__WORK REQUEST__
Copy out each of the items below word for word, changing nothing.

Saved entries

★ ★ ★ ★ ★ ★ ★

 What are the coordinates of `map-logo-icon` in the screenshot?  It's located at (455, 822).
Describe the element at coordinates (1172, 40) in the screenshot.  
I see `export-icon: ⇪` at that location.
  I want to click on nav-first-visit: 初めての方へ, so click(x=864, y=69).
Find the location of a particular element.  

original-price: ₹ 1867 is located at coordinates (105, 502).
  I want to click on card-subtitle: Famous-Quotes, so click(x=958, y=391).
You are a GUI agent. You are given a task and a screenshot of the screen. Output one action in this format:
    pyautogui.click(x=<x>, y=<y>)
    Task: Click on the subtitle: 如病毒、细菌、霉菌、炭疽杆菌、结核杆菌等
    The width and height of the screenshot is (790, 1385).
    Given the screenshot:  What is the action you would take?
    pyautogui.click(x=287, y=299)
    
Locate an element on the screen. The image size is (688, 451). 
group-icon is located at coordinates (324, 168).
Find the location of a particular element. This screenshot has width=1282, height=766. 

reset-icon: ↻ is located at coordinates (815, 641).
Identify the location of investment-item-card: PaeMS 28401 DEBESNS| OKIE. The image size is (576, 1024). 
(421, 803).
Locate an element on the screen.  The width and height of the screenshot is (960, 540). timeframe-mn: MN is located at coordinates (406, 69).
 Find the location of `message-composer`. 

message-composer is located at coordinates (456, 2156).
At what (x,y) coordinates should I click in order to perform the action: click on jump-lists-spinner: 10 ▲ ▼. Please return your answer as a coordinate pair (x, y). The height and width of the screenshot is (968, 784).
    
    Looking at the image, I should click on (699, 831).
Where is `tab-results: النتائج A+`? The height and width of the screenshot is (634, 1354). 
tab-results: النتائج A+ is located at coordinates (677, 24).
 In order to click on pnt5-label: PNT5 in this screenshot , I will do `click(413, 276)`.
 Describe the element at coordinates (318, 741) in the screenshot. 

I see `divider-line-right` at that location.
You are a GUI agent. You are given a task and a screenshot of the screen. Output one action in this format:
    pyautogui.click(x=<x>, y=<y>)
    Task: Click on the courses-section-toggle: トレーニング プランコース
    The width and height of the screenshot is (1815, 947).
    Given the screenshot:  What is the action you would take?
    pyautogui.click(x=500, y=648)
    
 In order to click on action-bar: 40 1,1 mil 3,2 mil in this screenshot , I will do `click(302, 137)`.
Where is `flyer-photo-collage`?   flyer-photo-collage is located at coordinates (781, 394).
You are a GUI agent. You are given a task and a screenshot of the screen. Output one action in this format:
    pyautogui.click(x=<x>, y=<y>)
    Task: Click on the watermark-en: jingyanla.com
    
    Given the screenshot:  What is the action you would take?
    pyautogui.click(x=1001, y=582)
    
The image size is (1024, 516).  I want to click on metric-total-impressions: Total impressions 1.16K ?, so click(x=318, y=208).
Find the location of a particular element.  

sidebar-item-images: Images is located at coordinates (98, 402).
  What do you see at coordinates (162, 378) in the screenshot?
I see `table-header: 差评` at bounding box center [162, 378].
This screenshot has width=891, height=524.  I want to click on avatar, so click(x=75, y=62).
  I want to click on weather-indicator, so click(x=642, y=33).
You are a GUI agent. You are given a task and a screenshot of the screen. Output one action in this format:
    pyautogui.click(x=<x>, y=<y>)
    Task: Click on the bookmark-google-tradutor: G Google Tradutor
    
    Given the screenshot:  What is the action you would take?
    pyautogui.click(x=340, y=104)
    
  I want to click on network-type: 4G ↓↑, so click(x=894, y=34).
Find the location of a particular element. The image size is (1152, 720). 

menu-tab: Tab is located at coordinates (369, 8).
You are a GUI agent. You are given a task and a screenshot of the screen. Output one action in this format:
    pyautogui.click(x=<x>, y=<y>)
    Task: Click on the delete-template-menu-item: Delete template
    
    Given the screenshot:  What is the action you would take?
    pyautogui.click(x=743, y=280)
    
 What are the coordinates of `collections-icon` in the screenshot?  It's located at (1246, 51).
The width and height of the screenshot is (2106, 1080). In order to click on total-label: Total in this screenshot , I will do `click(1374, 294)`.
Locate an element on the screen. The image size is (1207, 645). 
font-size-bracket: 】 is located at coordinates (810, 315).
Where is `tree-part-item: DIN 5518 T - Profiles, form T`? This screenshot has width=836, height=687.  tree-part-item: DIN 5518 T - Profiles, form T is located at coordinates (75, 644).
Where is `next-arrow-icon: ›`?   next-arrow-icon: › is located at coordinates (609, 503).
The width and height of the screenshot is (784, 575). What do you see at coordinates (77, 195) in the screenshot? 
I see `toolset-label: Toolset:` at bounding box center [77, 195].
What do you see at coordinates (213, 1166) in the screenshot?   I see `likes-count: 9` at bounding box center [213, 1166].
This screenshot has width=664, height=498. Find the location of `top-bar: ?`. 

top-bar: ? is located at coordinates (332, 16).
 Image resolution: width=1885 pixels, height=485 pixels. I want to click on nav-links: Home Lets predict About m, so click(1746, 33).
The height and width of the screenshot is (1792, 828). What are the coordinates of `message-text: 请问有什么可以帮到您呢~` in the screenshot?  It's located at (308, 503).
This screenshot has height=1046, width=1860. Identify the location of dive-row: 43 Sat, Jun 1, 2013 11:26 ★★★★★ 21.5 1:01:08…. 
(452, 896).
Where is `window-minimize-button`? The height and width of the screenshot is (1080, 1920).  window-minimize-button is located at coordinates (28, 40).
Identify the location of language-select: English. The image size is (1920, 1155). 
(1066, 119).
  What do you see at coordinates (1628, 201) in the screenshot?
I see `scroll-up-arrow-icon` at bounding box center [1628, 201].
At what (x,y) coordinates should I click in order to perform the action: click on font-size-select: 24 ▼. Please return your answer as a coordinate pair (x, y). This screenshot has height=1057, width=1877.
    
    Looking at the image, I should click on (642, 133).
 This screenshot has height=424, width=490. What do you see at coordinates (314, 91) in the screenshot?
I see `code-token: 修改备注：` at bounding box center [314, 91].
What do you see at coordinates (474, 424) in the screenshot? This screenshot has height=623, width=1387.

★ ★ ★ ★ ★ ★ ★

__RESULT FOR THIS TASK__
 What are the coordinates of `map-logo-icon` in the screenshot?  It's located at (455, 822).
Describe the element at coordinates (1172, 40) in the screenshot.  
I see `export-icon: ⇪` at that location.
  I want to click on nav-first-visit: 初めての方へ, so click(x=864, y=69).
Find the location of a particular element.  

original-price: ₹ 1867 is located at coordinates (105, 502).
  I want to click on card-subtitle: Famous-Quotes, so click(x=958, y=391).
You are a GUI agent. You are given a task and a screenshot of the screen. Output one action in this format:
    pyautogui.click(x=<x>, y=<y>)
    Task: Click on the subtitle: 如病毒、细菌、霉菌、炭疽杆菌、结核杆菌等
    The width and height of the screenshot is (790, 1385).
    Given the screenshot:  What is the action you would take?
    pyautogui.click(x=287, y=299)
    
Locate an element on the screen. The image size is (688, 451). 
group-icon is located at coordinates (324, 168).
Find the location of a particular element. This screenshot has width=1282, height=766. 

reset-icon: ↻ is located at coordinates (815, 641).
Identify the location of investment-item-card: PaeMS 28401 DEBESNS| OKIE. The image size is (576, 1024). 
(421, 803).
Locate an element on the screen.  The width and height of the screenshot is (960, 540). timeframe-mn: MN is located at coordinates (406, 69).
 Find the location of `message-composer`. 

message-composer is located at coordinates (456, 2156).
At what (x,y) coordinates should I click in order to perform the action: click on jump-lists-spinner: 10 ▲ ▼. Please return your answer as a coordinate pair (x, y). The height and width of the screenshot is (968, 784).
    
    Looking at the image, I should click on (699, 831).
Where is `tab-results: النتائج A+`? The height and width of the screenshot is (634, 1354). 
tab-results: النتائج A+ is located at coordinates (677, 24).
 In order to click on pnt5-label: PNT5 in this screenshot , I will do `click(413, 276)`.
 Describe the element at coordinates (318, 741) in the screenshot. 

I see `divider-line-right` at that location.
You are a GUI agent. You are given a task and a screenshot of the screen. Output one action in this format:
    pyautogui.click(x=<x>, y=<y>)
    Task: Click on the courses-section-toggle: トレーニング プランコース
    The width and height of the screenshot is (1815, 947).
    Given the screenshot:  What is the action you would take?
    pyautogui.click(x=500, y=648)
    
 In order to click on action-bar: 40 1,1 mil 3,2 mil in this screenshot , I will do `click(302, 137)`.
Where is `flyer-photo-collage`?   flyer-photo-collage is located at coordinates (781, 394).
You are a GUI agent. You are given a task and a screenshot of the screen. Output one action in this format:
    pyautogui.click(x=<x>, y=<y>)
    Task: Click on the watermark-en: jingyanla.com
    
    Given the screenshot:  What is the action you would take?
    pyautogui.click(x=1001, y=582)
    
The image size is (1024, 516).  I want to click on metric-total-impressions: Total impressions 1.16K ?, so click(x=318, y=208).
Find the location of a particular element.  

sidebar-item-images: Images is located at coordinates (98, 402).
  What do you see at coordinates (162, 378) in the screenshot?
I see `table-header: 差评` at bounding box center [162, 378].
This screenshot has width=891, height=524.  I want to click on avatar, so click(x=75, y=62).
  I want to click on weather-indicator, so click(x=642, y=33).
You are a GUI agent. You are given a task and a screenshot of the screen. Output one action in this format:
    pyautogui.click(x=<x>, y=<y>)
    Task: Click on the bookmark-google-tradutor: G Google Tradutor
    
    Given the screenshot:  What is the action you would take?
    pyautogui.click(x=340, y=104)
    
  I want to click on network-type: 4G ↓↑, so click(x=894, y=34).
Find the location of a particular element. The image size is (1152, 720). 

menu-tab: Tab is located at coordinates (369, 8).
You are a GUI agent. You are given a task and a screenshot of the screen. Output one action in this format:
    pyautogui.click(x=<x>, y=<y>)
    Task: Click on the delete-template-menu-item: Delete template
    
    Given the screenshot:  What is the action you would take?
    pyautogui.click(x=743, y=280)
    
 What are the coordinates of `collections-icon` in the screenshot?  It's located at (1246, 51).
The width and height of the screenshot is (2106, 1080). In order to click on total-label: Total in this screenshot , I will do `click(1374, 294)`.
Locate an element on the screen. The image size is (1207, 645). 
font-size-bracket: 】 is located at coordinates (810, 315).
Where is `tree-part-item: DIN 5518 T - Profiles, form T`? This screenshot has width=836, height=687.  tree-part-item: DIN 5518 T - Profiles, form T is located at coordinates (75, 644).
Where is `next-arrow-icon: ›`?   next-arrow-icon: › is located at coordinates (609, 503).
The width and height of the screenshot is (784, 575). What do you see at coordinates (77, 195) in the screenshot? 
I see `toolset-label: Toolset:` at bounding box center [77, 195].
What do you see at coordinates (213, 1166) in the screenshot?   I see `likes-count: 9` at bounding box center [213, 1166].
This screenshot has width=664, height=498. Find the location of `top-bar: ?`. 

top-bar: ? is located at coordinates (332, 16).
 Image resolution: width=1885 pixels, height=485 pixels. I want to click on nav-links: Home Lets predict About m, so click(1746, 33).
The height and width of the screenshot is (1792, 828). What are the coordinates of `message-text: 请问有什么可以帮到您呢~` in the screenshot?  It's located at (308, 503).
This screenshot has height=1046, width=1860. Identify the location of dive-row: 43 Sat, Jun 1, 2013 11:26 ★★★★★ 21.5 1:01:08…. 
(452, 896).
Where is `window-minimize-button`? The height and width of the screenshot is (1080, 1920).  window-minimize-button is located at coordinates (28, 40).
Identify the location of language-select: English. The image size is (1920, 1155). 
(1066, 119).
  What do you see at coordinates (1628, 201) in the screenshot?
I see `scroll-up-arrow-icon` at bounding box center [1628, 201].
At what (x,y) coordinates should I click in order to perform the action: click on font-size-select: 24 ▼. Please return your answer as a coordinate pair (x, y). This screenshot has height=1057, width=1877.
    
    Looking at the image, I should click on (642, 133).
 This screenshot has height=424, width=490. What do you see at coordinates (314, 91) in the screenshot?
I see `code-token: 修改备注：` at bounding box center [314, 91].
What do you see at coordinates (474, 424) in the screenshot? This screenshot has height=623, width=1387.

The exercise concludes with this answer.